The .modc file format¶
The .modc file format is not a reinvention of the wheel. It is merely
a wrapper around other ML file formats and describes which input
features (e.g. deform
, area_um
, image
, etc.) a machine learning
method maps onto which output features (e.g. ml_score_rbc
). A .modc file is
just a .zip file containing an index.json file that lists all
models. A model may be stored in multiple file formats (e.g. as a
tensorflow SavedModel
and as a Frozen Graph). Alongside the models, the .modc file format
also contains human-readable versions of the output features, SHA256
checksums, and the creation date:
example.modc (ZIP file contents)
├── index.json
├── model_0
│ ├── another-format
│ │ └── another_formats_file.suffix
│ └── tensorflow-SavedModel.tf
│ ├── assets
│ ├── saved_model.pb
│ └── variables
│ ├── variables.data-00000-of-00001
│ └── variables.index
└── model_1
└── tensorflow-SavedModel.tf
├── assets
├── saved_model.pb
└── variables
├── variables.data-00000-of-00001
└── variables.index
The corresponding index.json file could look like this:
{
"model count": 2,
"models": [
{
"date": "2020-11-03 17:01",
"formats": {
"tensorflow-SavedModel": "tensorflow-SavedModel.tf",
"library-OtherFormat": "another-format"
},
"index": 0,
"input features": [
"deform"
],
"name": "Example Model 1",
"output features": [
"ml_score_low",
"ml_score_hig"
],
"output labels": [
"Low",
"High"
],
"path": "model_0",
"sha256": "ec11c73ae870da4551d9fa9cc73271566b8f2356f284d4c2cb02057ecb5bf6ce"
},
{
"date": "2020-11-03 17:02",
"formats": {
"tensorflow-SavedModel": "tensorflow-SavedModel.tf"
},
"index": 1,
"input features": [
"area_um",
"image"
],
"name": "Example Model 2",
"output features": [
"ml_score_rbc",
"ml_score_sad"
],
"output labels": [
"red blood cells",
"sad cells"
],
"path": "model_1",
"sha256": "ac43c73ae870da4551d9fa9cc73271566b8f2356f284d4c2cb02057ecb5ba812"
}
]
}
The great advantage of such a file format is that users can transparently exchange machine learning methods and apply them in a reproducible manner to any RT-DC dataset using dclab or Shape-Out.

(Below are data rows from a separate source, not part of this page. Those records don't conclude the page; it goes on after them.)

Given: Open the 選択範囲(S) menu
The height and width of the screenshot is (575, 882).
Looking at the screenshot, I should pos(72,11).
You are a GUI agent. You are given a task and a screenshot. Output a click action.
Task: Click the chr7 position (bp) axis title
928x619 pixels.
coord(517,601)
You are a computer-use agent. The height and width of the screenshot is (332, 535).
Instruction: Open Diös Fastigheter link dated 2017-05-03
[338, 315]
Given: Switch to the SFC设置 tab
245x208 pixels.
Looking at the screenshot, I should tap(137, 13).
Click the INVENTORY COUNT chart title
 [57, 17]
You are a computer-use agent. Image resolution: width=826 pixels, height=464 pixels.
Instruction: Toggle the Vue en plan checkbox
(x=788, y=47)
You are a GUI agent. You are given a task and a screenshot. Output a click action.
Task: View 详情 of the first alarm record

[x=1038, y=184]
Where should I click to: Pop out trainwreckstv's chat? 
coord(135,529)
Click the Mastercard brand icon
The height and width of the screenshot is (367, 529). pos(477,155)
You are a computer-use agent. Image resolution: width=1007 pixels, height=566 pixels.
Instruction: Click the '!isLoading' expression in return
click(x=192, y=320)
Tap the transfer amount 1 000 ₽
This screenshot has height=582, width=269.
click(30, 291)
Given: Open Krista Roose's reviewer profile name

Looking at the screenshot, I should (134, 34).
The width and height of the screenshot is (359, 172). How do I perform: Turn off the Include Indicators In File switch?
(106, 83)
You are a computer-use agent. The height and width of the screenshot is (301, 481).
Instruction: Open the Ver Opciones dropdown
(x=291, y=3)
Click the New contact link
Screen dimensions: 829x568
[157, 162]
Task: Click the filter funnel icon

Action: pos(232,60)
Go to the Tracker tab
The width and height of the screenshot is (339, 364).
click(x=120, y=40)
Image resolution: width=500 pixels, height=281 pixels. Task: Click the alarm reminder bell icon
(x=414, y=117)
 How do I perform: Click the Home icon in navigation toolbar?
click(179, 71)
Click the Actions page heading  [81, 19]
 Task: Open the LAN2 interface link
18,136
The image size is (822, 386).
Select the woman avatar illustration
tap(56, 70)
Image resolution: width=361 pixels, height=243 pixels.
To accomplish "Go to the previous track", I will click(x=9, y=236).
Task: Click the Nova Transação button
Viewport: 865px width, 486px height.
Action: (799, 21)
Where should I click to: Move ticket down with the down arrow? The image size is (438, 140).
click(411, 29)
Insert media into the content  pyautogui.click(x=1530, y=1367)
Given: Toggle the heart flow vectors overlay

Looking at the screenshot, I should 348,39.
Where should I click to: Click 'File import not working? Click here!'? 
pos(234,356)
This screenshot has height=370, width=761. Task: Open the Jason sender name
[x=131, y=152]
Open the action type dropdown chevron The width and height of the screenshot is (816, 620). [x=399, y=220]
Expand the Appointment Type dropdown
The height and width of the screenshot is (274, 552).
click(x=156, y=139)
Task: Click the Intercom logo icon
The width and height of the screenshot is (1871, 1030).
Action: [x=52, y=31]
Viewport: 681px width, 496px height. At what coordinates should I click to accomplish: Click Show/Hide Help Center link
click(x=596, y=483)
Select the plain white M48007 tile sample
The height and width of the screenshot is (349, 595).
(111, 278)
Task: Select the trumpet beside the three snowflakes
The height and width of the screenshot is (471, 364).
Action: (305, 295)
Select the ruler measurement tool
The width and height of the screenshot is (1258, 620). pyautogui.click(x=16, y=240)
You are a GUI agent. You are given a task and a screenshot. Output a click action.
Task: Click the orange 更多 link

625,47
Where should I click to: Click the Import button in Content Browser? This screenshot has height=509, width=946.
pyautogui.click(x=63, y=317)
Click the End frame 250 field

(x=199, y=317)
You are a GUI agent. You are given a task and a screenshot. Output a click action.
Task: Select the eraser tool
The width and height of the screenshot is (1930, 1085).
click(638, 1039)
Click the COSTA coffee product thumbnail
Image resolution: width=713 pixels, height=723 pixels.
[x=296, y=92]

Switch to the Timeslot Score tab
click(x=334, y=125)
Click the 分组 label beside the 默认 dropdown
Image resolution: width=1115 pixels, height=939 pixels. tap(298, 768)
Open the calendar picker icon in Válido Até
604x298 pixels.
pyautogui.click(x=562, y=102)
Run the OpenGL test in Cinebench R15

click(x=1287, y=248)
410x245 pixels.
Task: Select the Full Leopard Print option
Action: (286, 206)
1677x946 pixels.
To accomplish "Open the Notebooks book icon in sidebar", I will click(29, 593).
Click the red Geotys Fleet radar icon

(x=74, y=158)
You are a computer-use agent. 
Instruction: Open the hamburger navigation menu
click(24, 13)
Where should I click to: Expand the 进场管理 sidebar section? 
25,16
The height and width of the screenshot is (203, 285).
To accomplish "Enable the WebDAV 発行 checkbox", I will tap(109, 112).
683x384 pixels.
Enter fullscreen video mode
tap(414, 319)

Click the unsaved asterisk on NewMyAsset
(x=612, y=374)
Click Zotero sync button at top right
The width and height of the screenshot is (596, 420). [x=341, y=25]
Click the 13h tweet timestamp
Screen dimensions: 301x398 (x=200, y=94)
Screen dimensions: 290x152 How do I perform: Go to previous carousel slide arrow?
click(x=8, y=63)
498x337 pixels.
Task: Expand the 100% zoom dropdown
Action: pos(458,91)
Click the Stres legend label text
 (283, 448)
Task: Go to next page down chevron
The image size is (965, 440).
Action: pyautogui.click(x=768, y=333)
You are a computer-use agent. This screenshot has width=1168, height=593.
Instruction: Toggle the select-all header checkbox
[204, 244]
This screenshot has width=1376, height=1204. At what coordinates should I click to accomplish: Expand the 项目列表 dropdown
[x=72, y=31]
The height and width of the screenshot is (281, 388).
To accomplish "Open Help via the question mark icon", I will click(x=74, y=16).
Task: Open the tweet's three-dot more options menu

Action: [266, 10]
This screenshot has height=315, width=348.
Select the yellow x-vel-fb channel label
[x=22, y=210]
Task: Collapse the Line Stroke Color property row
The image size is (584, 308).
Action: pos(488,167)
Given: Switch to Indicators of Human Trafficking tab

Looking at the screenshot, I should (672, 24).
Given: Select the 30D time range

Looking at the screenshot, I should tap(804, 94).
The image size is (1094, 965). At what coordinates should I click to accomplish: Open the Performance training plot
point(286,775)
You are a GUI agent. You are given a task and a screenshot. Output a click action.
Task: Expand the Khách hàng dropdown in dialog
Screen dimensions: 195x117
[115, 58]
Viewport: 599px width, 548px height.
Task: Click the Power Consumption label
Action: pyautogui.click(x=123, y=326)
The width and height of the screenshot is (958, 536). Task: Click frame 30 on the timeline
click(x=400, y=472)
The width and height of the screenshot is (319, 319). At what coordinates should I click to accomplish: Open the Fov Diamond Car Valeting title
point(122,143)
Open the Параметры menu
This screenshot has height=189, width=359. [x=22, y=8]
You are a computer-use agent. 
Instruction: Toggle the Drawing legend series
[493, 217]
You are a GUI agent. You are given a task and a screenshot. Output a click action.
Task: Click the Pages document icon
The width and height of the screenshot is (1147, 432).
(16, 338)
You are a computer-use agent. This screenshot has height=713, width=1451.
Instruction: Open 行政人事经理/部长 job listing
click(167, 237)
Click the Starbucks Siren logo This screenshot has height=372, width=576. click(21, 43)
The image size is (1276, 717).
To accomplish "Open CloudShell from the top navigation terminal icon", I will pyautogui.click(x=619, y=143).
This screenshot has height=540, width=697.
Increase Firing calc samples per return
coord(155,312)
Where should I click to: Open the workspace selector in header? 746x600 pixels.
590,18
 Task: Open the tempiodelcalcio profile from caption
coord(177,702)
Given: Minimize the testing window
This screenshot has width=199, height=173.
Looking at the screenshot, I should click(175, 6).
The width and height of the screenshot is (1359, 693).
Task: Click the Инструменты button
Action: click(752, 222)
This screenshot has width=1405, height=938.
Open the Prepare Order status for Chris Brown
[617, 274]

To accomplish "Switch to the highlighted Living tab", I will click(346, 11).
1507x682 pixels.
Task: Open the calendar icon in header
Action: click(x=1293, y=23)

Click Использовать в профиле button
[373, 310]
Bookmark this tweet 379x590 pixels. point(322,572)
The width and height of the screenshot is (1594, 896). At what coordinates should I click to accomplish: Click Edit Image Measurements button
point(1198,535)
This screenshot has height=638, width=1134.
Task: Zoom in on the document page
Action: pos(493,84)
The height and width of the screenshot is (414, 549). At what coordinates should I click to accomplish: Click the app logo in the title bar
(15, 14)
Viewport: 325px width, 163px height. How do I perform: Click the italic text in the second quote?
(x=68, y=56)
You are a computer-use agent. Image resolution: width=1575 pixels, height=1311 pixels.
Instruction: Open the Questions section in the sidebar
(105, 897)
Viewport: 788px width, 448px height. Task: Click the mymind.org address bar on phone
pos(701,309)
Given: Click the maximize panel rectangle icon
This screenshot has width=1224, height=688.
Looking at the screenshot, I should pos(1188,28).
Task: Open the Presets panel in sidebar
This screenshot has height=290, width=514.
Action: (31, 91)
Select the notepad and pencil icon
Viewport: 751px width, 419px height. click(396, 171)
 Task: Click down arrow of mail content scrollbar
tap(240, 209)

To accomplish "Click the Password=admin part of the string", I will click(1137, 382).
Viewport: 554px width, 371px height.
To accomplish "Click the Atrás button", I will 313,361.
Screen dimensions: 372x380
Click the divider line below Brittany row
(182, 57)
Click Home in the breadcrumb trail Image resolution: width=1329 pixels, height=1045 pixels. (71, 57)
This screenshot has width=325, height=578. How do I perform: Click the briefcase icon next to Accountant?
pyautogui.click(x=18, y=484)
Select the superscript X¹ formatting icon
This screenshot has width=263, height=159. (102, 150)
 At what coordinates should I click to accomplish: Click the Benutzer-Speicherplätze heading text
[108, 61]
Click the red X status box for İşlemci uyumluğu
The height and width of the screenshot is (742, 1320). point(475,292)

To save a machine learning model to a .modc file, you can use the dclab.ml.save_modc function:
dclab.ml.save_modc("path/to/file.modc", dc_model)
Conversely, you can load such a model at any time and use it for inference:
dc_model_loaded = dclab.ml.load_modc("path/to/file.modc")
with dc_model_loaded:
prediction = ds["ml_score_rbc"] # same result as above
The methods for saving and loading .modc files are described in the code reference.
Helper functions¶
If you are working with tensorflow, you might find the functions in the dclab.ml.tf_dataset submodule helpful. Please also have a look at the machine-learning examples.